Вдохновенный синтез музыки и живописи, о котором мечтал Лист, был олицетворен для него в личности Энгра.
Неудивительно, что именно в Риме Лист вновь почувствовал прилив вдохновения. Второй том «Годов странствий» пополнился глубокими и проникновенными синтетическими шедеврами: «Обручение (к картине Рафаэля)» (№ 1; Sposalizio); «Мыслитель (по статуе Микеланджело, с эпиграфом из Микеланджело)» (№ 2; Il Pensieroso); «Сонет Петрарки № 47» (№ 4; Sonetto del Petrarca № 47 Des-dur); «Сонет Петрарки № 104» (№ 5; Sonetto del Petrarca № 104 E-dur); «Сонет Петрарки № 123» (№ 6; Sonetto del Petrarca № 123 As-dur).
Вскоре эти же сонеты послужили Листу уже для сочинения вокального цикла «Три сонета Петрарки», первоначально созданного для высокого тенора (в 1865 году Лист написал новую редакцию для баритона или меццо-сопрано).
Кроме того, именно в Риме Лист задумал такие крупные и по-настоящему зрелые произведения, как «Фауст-симфония», «Данте-симфония» и «Пляска смерти».
В 1839 году была завершена первая редакция монументального Второго фортепьянного концерта A-dur. (Первый концерт Es-dur был написан на десять лет позже, а путаница с нумерацией возникла из-за того, что композитор начал работать над ним еще в 1830-м. Впрочем, и ко Второму концерту он неоднократно возвращался – перерабатывал его в 1849, 1853, 1857 и 1861 годах.)

Исходные данные:

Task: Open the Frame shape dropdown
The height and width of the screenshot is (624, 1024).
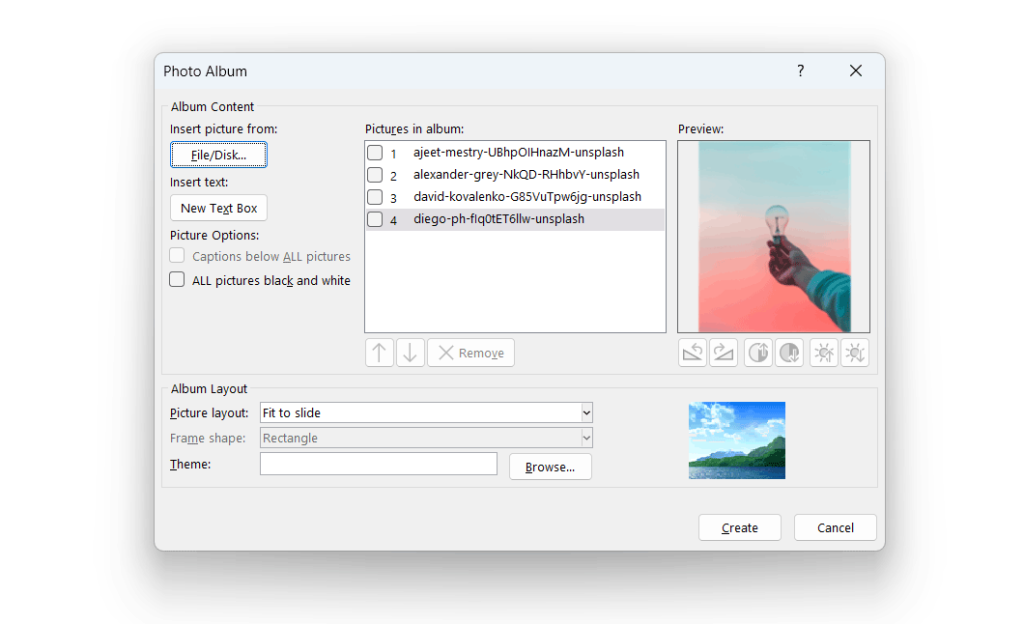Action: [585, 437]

--

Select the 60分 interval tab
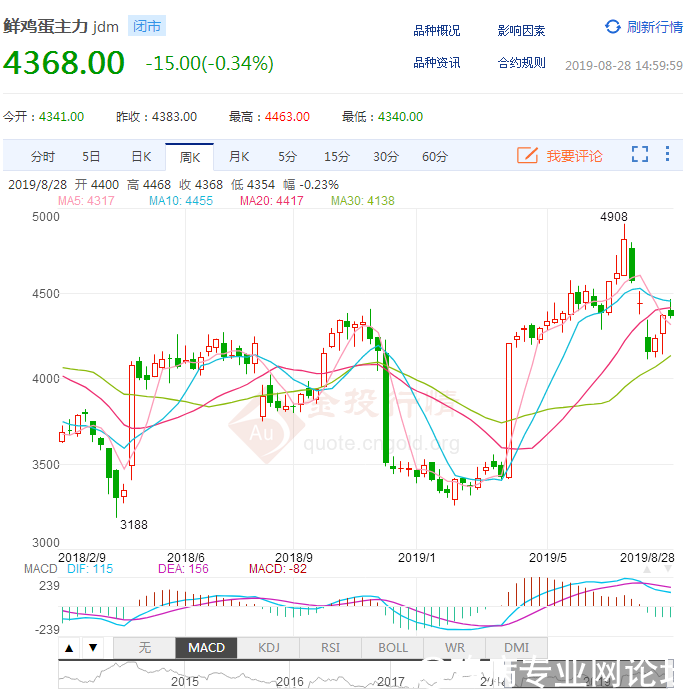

Поставленная цель 1: Переведите на английский язык предложение из текста о Листе: «Кроме того, именно в Риме Лист задумал такие крупные и по-настоящему зрелые произведения, как «Фауст-симфония», «Данте-симфония» и «Пляска смерти».»
Поставленная цель 2:
Ответьте на вопросы по тексту о Листе:
(a) По чьей картине написана пьеса «Обручение»?
(b) В каком году Лист создал новую редакцию «Трёх сонетов Петрарки» и для каких голосов?
(c) В какой тональности написан Второй фортепьянный концерт?

Полный ответ 1: Besides, it was in Rome that Liszt conceived such large and truly mature works as the "Faust Symphony," the "Dante Symphony," and the "Dance of Death."

Полный ответ 2:
(a) По картине Рафаэля.
(b) В 1865 году, для баритона или меццо-сопрано.
(c) В тональности A-dur.